• Task description:
Word for word, set down the entries below.

___ Source material

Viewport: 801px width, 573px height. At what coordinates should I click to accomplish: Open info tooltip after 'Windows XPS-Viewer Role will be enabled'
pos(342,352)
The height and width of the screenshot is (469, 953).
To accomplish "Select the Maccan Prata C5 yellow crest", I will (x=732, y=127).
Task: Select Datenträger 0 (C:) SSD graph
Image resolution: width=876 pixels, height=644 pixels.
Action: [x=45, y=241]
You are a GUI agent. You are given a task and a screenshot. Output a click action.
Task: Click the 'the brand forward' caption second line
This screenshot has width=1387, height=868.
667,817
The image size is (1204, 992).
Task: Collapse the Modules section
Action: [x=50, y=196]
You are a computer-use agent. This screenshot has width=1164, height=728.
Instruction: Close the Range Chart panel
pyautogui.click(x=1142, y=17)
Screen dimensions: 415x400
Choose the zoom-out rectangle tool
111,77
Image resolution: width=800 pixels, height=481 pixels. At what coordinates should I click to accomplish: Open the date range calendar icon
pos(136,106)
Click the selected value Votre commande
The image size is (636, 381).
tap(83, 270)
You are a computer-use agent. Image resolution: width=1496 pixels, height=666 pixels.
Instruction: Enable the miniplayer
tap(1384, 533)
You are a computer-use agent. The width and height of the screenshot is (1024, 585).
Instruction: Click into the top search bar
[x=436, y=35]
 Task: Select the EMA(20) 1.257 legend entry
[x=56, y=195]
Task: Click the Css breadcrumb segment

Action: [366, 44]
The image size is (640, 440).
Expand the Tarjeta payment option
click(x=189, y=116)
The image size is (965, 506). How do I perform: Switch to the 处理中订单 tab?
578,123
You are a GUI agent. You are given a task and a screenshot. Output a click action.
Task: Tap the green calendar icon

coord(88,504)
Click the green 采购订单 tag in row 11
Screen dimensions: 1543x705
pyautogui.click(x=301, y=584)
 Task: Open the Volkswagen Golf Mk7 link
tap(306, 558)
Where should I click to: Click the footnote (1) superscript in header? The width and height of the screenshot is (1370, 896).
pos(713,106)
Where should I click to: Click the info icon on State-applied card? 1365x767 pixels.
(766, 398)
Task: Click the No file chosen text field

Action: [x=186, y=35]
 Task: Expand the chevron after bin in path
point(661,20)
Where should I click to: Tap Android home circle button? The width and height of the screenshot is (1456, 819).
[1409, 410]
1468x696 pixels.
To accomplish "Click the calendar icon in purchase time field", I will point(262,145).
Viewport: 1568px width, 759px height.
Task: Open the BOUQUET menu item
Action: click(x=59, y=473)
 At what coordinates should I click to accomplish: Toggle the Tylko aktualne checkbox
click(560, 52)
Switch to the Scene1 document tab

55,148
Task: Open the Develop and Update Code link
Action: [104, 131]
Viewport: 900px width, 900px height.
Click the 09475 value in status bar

______

• Answer to this exercise:
Viewport: 801px width, 573px height. At what coordinates should I click to accomplish: Open info tooltip after 'Windows XPS-Viewer Role will be enabled'
pos(342,352)
The height and width of the screenshot is (469, 953).
To accomplish "Select the Maccan Prata C5 yellow crest", I will (x=732, y=127).
Task: Select Datenträger 0 (C:) SSD graph
Image resolution: width=876 pixels, height=644 pixels.
Action: [x=45, y=241]
You are a GUI agent. You are given a task and a screenshot. Output a click action.
Task: Click the 'the brand forward' caption second line
This screenshot has width=1387, height=868.
667,817
The image size is (1204, 992).
Task: Collapse the Modules section
Action: [x=50, y=196]
You are a computer-use agent. This screenshot has width=1164, height=728.
Instruction: Close the Range Chart panel
pyautogui.click(x=1142, y=17)
Screen dimensions: 415x400
Choose the zoom-out rectangle tool
111,77
Image resolution: width=800 pixels, height=481 pixels. At what coordinates should I click to accomplish: Open the date range calendar icon
pos(136,106)
Click the selected value Votre commande
The image size is (636, 381).
tap(83, 270)
You are a computer-use agent. Image resolution: width=1496 pixels, height=666 pixels.
Instruction: Enable the miniplayer
tap(1384, 533)
You are a computer-use agent. The width and height of the screenshot is (1024, 585).
Instruction: Click into the top search bar
[x=436, y=35]
 Task: Select the EMA(20) 1.257 legend entry
[x=56, y=195]
Task: Click the Css breadcrumb segment

Action: [366, 44]
The image size is (640, 440).
Expand the Tarjeta payment option
click(x=189, y=116)
The image size is (965, 506). How do I perform: Switch to the 处理中订单 tab?
578,123
You are a GUI agent. You are given a task and a screenshot. Output a click action.
Task: Tap the green calendar icon

coord(88,504)
Click the green 采购订单 tag in row 11
Screen dimensions: 1543x705
pyautogui.click(x=301, y=584)
 Task: Open the Volkswagen Golf Mk7 link
tap(306, 558)
Where should I click to: Click the footnote (1) superscript in header? The width and height of the screenshot is (1370, 896).
pos(713,106)
Where should I click to: Click the info icon on State-applied card? 1365x767 pixels.
(766, 398)
Task: Click the No file chosen text field

Action: [x=186, y=35]
 Task: Expand the chevron after bin in path
point(661,20)
Where should I click to: Tap Android home circle button? The width and height of the screenshot is (1456, 819).
[1409, 410]
1468x696 pixels.
To accomplish "Click the calendar icon in purchase time field", I will point(262,145).
Viewport: 1568px width, 759px height.
Task: Open the BOUQUET menu item
Action: click(x=59, y=473)
 At what coordinates should I click to accomplish: Toggle the Tylko aktualne checkbox
click(560, 52)
Switch to the Scene1 document tab

55,148
Task: Open the Develop and Update Code link
Action: [104, 131]
Viewport: 900px width, 900px height.
Click the 09475 value in status bar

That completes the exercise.